Charles Warren Adams (1833–1903) was an English lawyer, publisher and anti-vivisectionist, now known from documentary evidence to have been the author of The Notting Hill Mystery. This is often taken to be the first full-length detective novel in English.

==Novels==
As a lawyer Adams became involved in bailing out the once famous London publishing firm of Saunders, Otley & Co. after the two proprietors had died. The effort was unsuccessful and liquidation ensued in 1869, but in the meantime the firm had published at least two works of Adams's own, written under the pseudonym Charles Felix. One was a crime novel entitled Velvet Lawn (1864), and the other The Notting Hill Mystery (1865 in book form), which is thought to have been the first detective story of novel length.

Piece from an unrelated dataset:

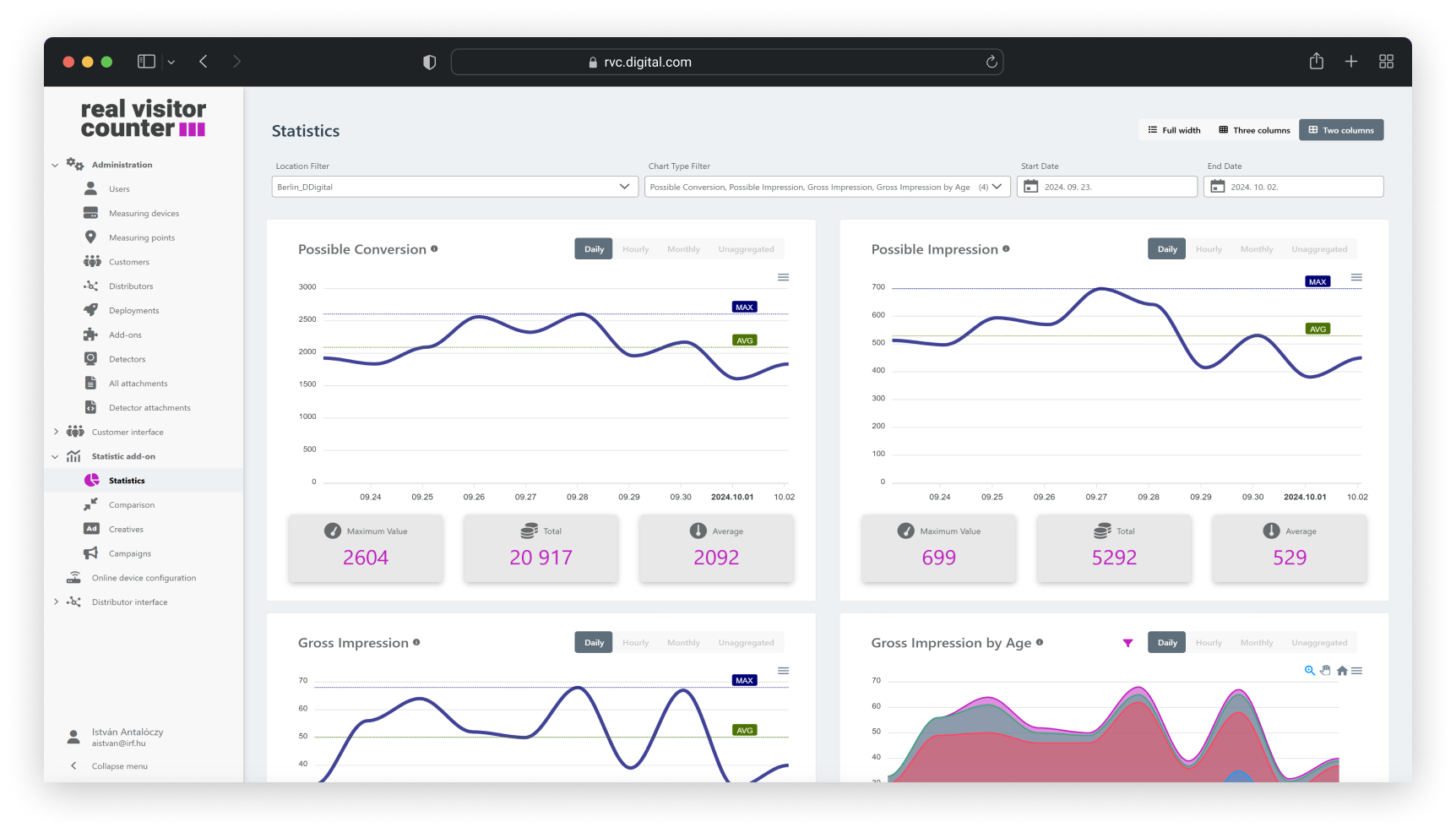Viewport: 1456px width, 833px height.
Task: Switch layout to Three columns
Action: pos(1253,129)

The Notting Hill Mystery had already appeared as a serial in Once A Week in 1862–1863, illustrated by George du Maurier (1834–1896), author of Trilby. The du Maurier illustrations also feature in the recent first Italian translation of the book and the first German translation of the book, by Boris Greff and Matthias Marx, which was published in 2014.

==Life and libels==
Adams was the son of serjeant-at-law John Adams and writer Charlotte Adams.

Adams first married in 1861 Georgina Alethe Polson (b. 1838), daughter of the Rev. Hugh Polson and Georgiana, only child of Charlotte Yonge and her first husband Captain George Crawley. His wife died in 1880. Adams was the secretary of the Anti-Vivisection Society, on whose committee was Mildred Coleridge, great-grand niece of the poet Samuel Taylor Coleridge, and daughter of John Coleridge, 1st Baron Coleridge (1820–1894), who became Solicitor General in 1868, Attorney-General in 1871, Chief Justice of the Common Pleas in 1873, and Lord Chief Justice in 1880. When she left home to live with Adams, there was consternation in her family. Her brother Bernard Coleridge wrote her a long letter attacking Adams. This led to acrimonious libel actions in 1884 and 1886, which Adams won. The couple were married on 24 June 1885. They remained together until Adams's death in July 1903. His widow died in January 1929.